$100m windfall comes blowing in from Everest
It is the $100m horse race that has 40,000 flocking to Royal Randwick on Saturday.
It is the $100m horse race that has 40,000 people flocking to Royal Randwick on Saturday, helping pack hotels and restaurants across Sydney, and is already proving to be a profitable venture for the owners of the 12 competing thoroughbreds.
The Everest is set to inject about $100m into the NSW economy through consumer spending, prizemoney, ticket sales, hotel room rates, sponsorship, betting, broadcast fees and corporate hospitality.
The racecourse’s $150m grandstand has proven so popular with the business set that The Estate, featuring two high-end precincts costing $1500 per head and including a Guillaume Brahimi menu, has been created.
The exclusive Chairman’s Club and Grandview Restaurant have sold out, with 800 people playing $300-$500 each, while six corporate boxes on level two — one owned by John Singleton, another by John Camilleri’s Steggles — and a further 18 on level four, costing tens of thousands annually, will also be full.
Sponsors such as The Star’s Matt Bekier, NSW Premier Gladys Berejiklian and media executives are expected in the Director’s Room run by Racing NSW boss Peter V’landys. Other big names, such as Gerry Harvey, are also expected at the track.
The business of being part of The Everest is also proving to be lucrative for owners of the 12 “slots” in the world’s richest turf race — it has $14m in prizemoney — who have paid $1.8m for the right to enter for three years.
Slot owner Max Whitby, a derivatives trader and larger-than-life King Cross character who could personify the term “colourful racing identity”, reckons the investment he and Black Caviar owners Neil Werrett and Colin Madden made before the first Everest in 2017 has been sound.
“You look at it being worth $600,000 each year, but there’s demand for them at $800,000 to $850,000 now, I reckon,” Mr Whitby said. “And you’ll see the prizemoney going higher next year, to $15m, and up from there, so those slots will end up being worth more, though I’m not sure even little blokes like us would sell them on.
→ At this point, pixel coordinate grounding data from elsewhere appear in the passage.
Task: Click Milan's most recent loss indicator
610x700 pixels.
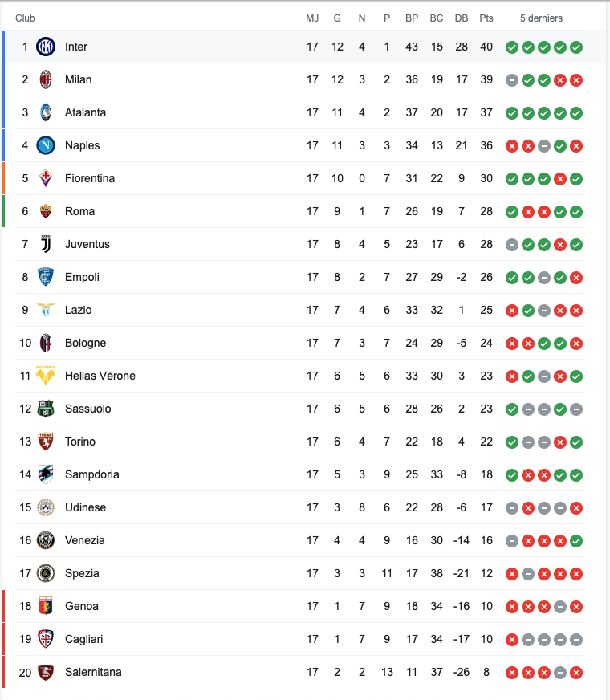Action: [576, 80]
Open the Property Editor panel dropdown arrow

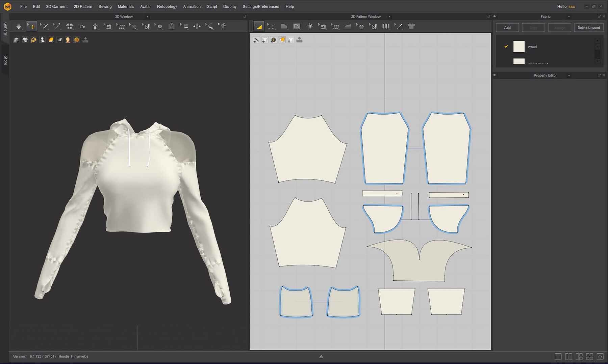point(569,76)
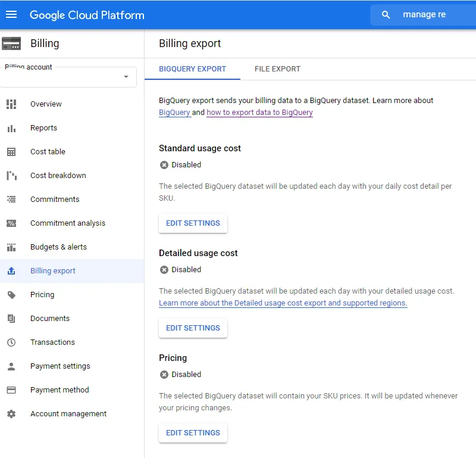Edit settings for Detailed usage cost
The width and height of the screenshot is (476, 458).
[x=193, y=328]
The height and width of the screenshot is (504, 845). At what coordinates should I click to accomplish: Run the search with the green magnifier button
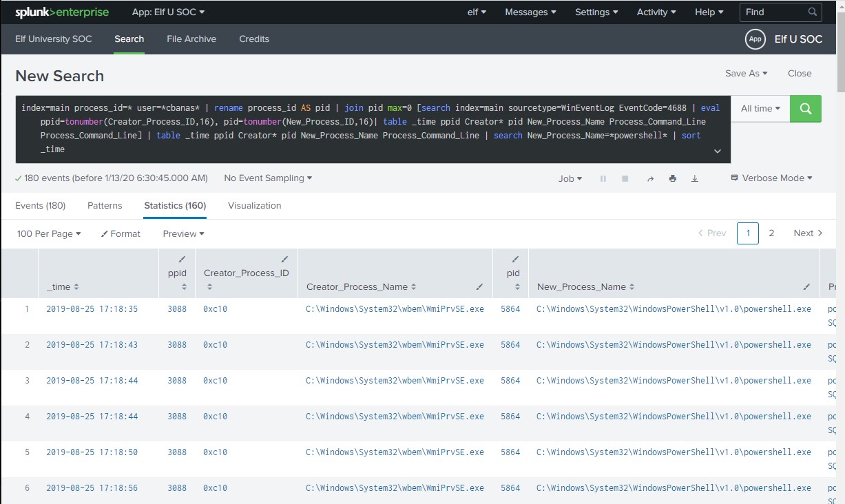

I mean, what’s an extra $200,000 or so between friends?”
Mr Whitby and his group are racing Sunlight on Saturday and he has high hopes for the horse, which if it wins or places well will mean a big payday.
He says he broke even in the first two years of the race.
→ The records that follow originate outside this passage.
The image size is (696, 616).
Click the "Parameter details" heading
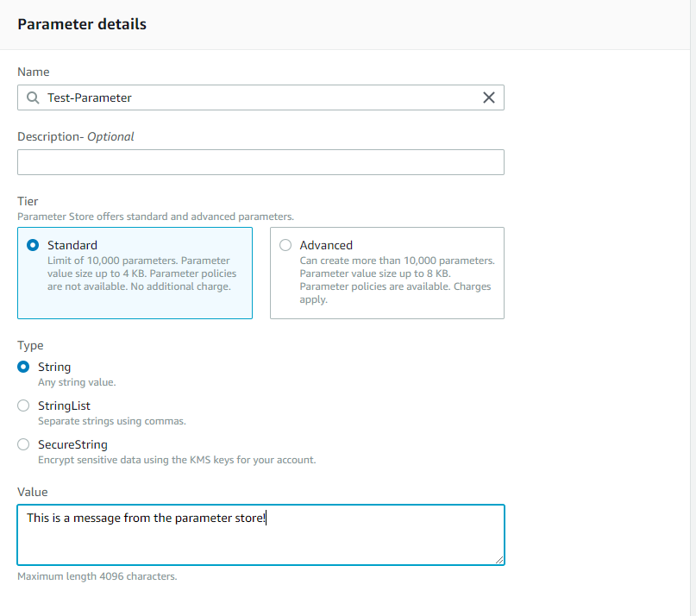[x=82, y=24]
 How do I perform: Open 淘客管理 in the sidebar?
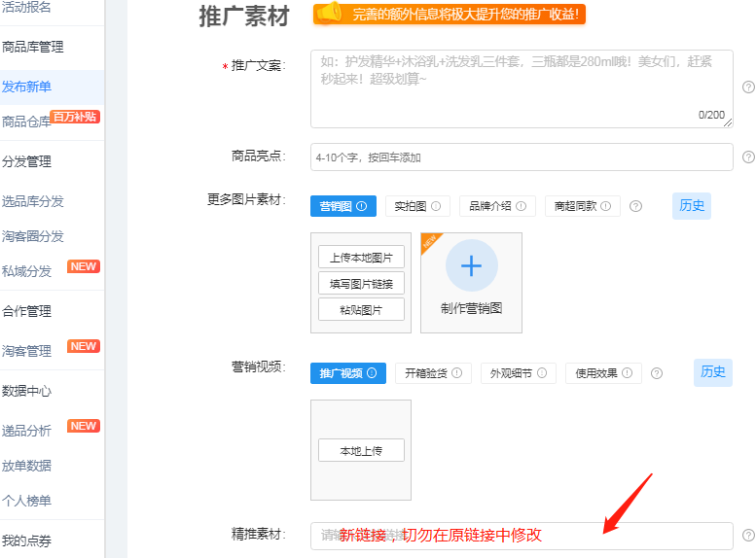pyautogui.click(x=26, y=351)
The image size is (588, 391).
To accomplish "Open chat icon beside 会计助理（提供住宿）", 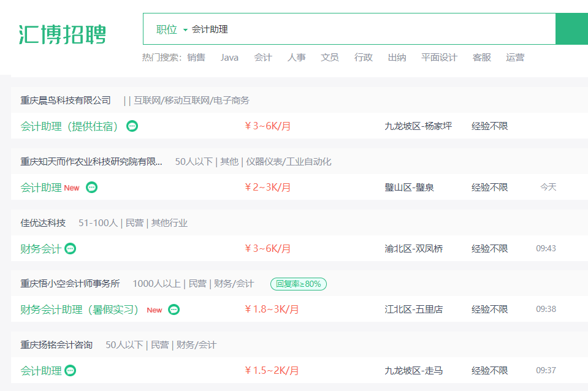I will coord(132,126).
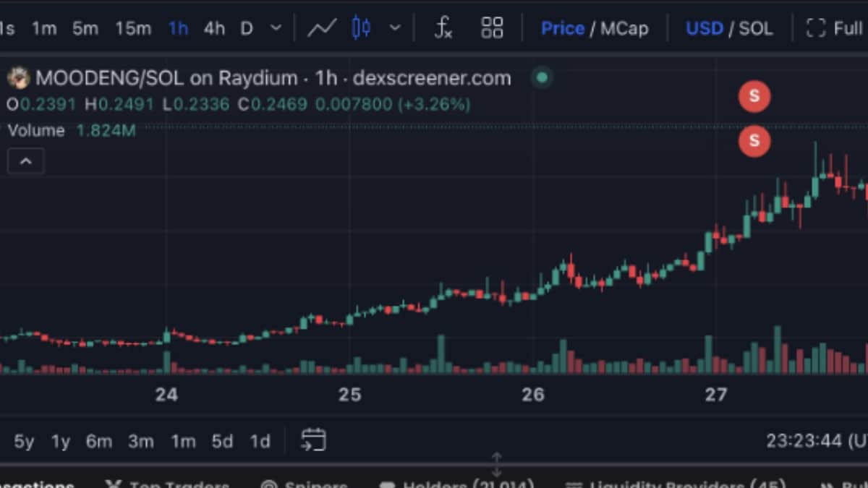Select the line chart style icon

[x=322, y=28]
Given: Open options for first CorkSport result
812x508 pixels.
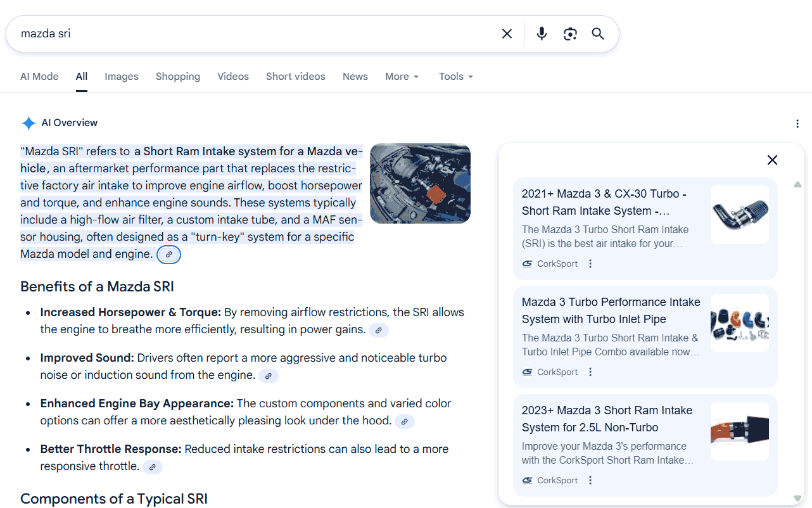Looking at the screenshot, I should tap(590, 264).
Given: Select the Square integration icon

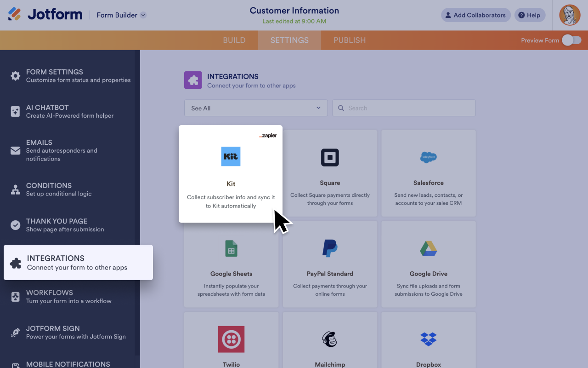Looking at the screenshot, I should (x=330, y=157).
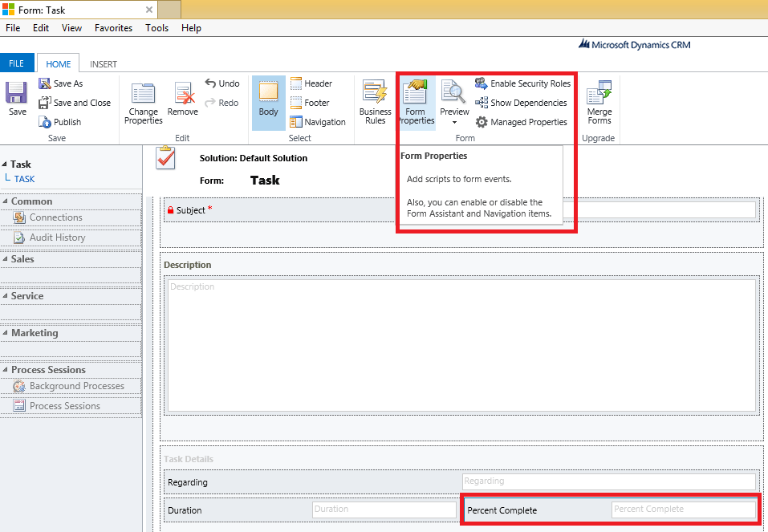
Task: Switch to the INSERT tab
Action: pyautogui.click(x=103, y=63)
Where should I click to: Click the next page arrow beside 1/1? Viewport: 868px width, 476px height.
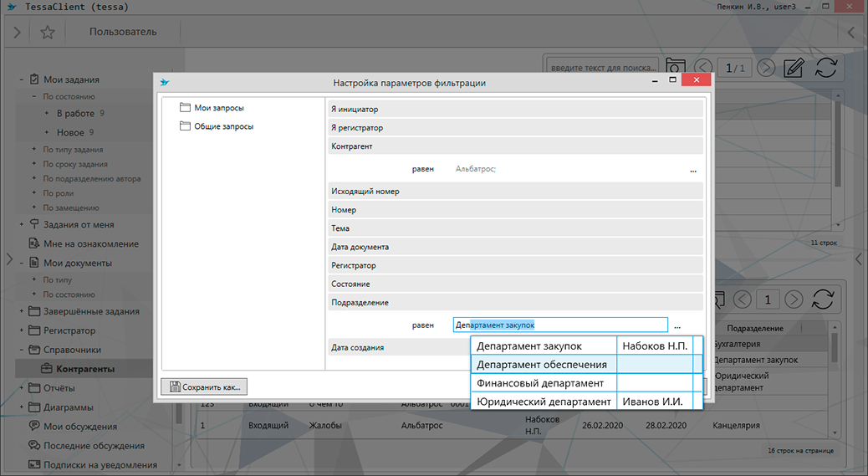point(765,68)
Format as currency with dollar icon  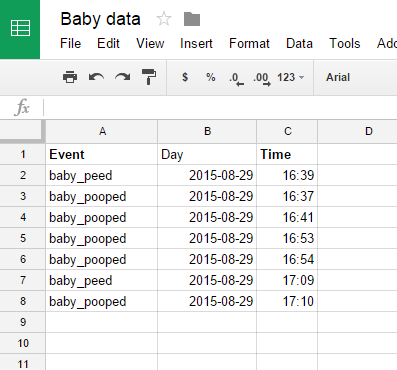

With The Everest prizemoney set to reach $20m within a few years, it is realistic that Mr Whitby’s slot could be worth $1m by then. But at current levels the slots as investment are up 20-25 per cent since 2017, a very good return in a low interest rate environment.
Slot owner Greg Ingham of GTI Racing has rumoured to have accepted a $750,000 bid for his $600,000 slot for this year only, which is now held by the Melbourne Racing Club — which hosts the $5m Caulfield Cup on Saturday. “He (Ingham) is making money even though he is not in the race,” a source says.
Other slot owners include Tabcorp, The Star casino and a collection of other mostly racing-focused owners, including the Godolphin stable owned by Dubai ruler Mohammed bin Rashid Al Maktoum, and others such as Chinese billionaire Zhang Yue Sheng and his Hong Kong counterpart Tony Fung.
Deals have been done between the slot holders and the actual horse owners, who will split prizemoney roughly equally.
One owner is Larry Kestelman, property developer and owner of the National Basketball League who is a member of The List — Australia’s Richest 250.
He has a small stake in Yes Yes Yes, racing in the slot held by Chris Waller of Winx fame, and will attend Randwick for the first time. “I probably own a hoof in the horse when you look at it,” Mr Kestelman says. “But when you look at the money on offer, even owning a hoof can be quite lucrative.”